Reporting to the Head of Medical Writing, this individual will partner closely with Clinical Development, Regulatory Affairs, Research, and other cross-functional teams to ensure accurate, consistent, and timely documentation supporting global clinical trials and regulatory submissions.

This is an excellent opportunity for an experienced medical writer who thrives in a collaborative, fast-paced biotech environment and wants to grow into increasing leadership responsibility.

Responsibilities

• Medical Writing & Content Development
  • Serve as primary author and/or lead writer for key clinical and regulatory documents, including:
    • Clinical Study Protocols and Amendments
    • Investigator’s Brochures (IBs)
    • Clinical Study Reports (CSRs)
    • IND/CTA submission documents and briefing packages
  • Critically analyze and interpret nonclinical, clinical, and external literature data to develop clear scientific narratives, conclusions, and messaging.
  • Ensure consistency of content, data interpretation, and scientific positioning across documents and programs.
• Cross-Functional Collaboration
  • Work closely with Clinical Development, Clinical Operations, Regulatory Affairs, CMC, Nonclinical, and Quality teams to:
    • Drive document timelines
    • Resolve data and messaging questions
    • Ensure regulatory and scientific alignment
  • Lead and participate in cross-functional document review meetings and support responses to health authority questions as needed.
• Process, Quality & Infrastructure
  • Support the development and maintenance of:
    • Medical writing templates, style guides, and standards
    • Document workflows, timelines, and best practices
    • SOPs and quality control processes
  • Perform or oversee document QC, ensuring accuracy, clarity, formatting consistency, and compliance with internal standards and regulatory expectations.
  • Evaluate and incorporate new writing support tools, including AI tools, to streamline processes and improve writing quality.
  • Contribute to inspection readiness and submission quality initiatives.
• Leadership & Development (scope dependent on level)
  • May mentor junior writers, contractors, or co-ops as the team grows.
  • Provide guidance on best practices in medical writing, document planning, and scientific storytelling.

Qualifications

• Required: Advanced degree or bachelor’s/master’s degree in life sciences, health sciences, or a related field.
• Required: ~5+ years of medical writing experience in biotech/pharma OR ~7+ years of writing experience in biotech/pharma or other scientific or academic setting. Includes document ownership and cross-functional leadership
• Required: Strong experience authoring clinical and regulatory documents (protocols, IBs, CSRs, IND/CTA content).
• Required: Solid understanding of clinical development and regulatory frameworks (FDA, EMA, ICH).
• Required: Excellent written, verbal, and organizational skills with strong attention to detail.
• Required: Proficiency with document authoring tools (e.g., Microsoft Word, Office suite, SharePoint, Adobe).
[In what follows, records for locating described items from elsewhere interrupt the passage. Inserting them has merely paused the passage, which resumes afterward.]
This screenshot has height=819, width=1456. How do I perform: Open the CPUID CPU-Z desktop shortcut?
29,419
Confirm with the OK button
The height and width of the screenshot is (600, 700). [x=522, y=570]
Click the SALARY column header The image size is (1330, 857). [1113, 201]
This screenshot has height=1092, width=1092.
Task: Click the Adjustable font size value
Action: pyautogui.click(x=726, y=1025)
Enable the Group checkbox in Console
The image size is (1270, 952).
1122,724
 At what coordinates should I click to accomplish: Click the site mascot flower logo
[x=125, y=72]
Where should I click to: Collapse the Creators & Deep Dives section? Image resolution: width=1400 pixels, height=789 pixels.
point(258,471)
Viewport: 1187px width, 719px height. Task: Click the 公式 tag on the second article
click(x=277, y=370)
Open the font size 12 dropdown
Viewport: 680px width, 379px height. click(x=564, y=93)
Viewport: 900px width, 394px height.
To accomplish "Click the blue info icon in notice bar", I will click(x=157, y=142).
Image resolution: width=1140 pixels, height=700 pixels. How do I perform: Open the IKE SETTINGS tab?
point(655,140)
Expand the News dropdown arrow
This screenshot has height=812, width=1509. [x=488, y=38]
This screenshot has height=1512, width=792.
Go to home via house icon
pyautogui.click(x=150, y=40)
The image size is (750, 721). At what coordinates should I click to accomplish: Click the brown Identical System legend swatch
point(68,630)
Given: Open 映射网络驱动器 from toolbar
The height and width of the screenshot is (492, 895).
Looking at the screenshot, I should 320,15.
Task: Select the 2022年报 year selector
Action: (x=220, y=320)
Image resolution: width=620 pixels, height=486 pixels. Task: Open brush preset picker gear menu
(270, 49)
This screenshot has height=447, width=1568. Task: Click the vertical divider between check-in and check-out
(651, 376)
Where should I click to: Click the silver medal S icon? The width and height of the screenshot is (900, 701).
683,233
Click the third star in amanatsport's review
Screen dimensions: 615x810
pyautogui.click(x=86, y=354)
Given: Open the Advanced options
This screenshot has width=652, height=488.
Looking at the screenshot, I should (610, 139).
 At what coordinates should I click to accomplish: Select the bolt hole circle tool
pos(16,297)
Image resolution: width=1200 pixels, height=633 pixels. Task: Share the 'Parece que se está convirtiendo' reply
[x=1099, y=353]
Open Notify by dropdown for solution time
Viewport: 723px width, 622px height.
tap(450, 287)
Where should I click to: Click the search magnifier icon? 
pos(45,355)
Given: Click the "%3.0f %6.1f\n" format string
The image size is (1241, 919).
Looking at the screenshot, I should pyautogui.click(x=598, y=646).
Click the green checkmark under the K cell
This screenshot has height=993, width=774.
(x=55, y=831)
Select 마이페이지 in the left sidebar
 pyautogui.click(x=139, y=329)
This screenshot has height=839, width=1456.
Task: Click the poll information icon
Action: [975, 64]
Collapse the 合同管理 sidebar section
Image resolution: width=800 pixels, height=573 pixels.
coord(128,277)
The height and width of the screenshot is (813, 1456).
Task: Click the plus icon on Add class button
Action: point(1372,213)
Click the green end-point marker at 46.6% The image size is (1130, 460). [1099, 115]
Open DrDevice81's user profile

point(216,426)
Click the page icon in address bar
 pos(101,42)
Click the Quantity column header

• Preferred: Experience supporting gene editing/therapy or biologics programs.
• Preferred: Familiarity with rare disease clinical development.
• Preferred: Experience contributing to submissions across multiple development stages.
• Preferred: Comfort working in a hands-on, fast-moving biotech environment.

Education

• Advanced degree or bachelor’s/master’s degree in life sciences, health sciences, or a related field.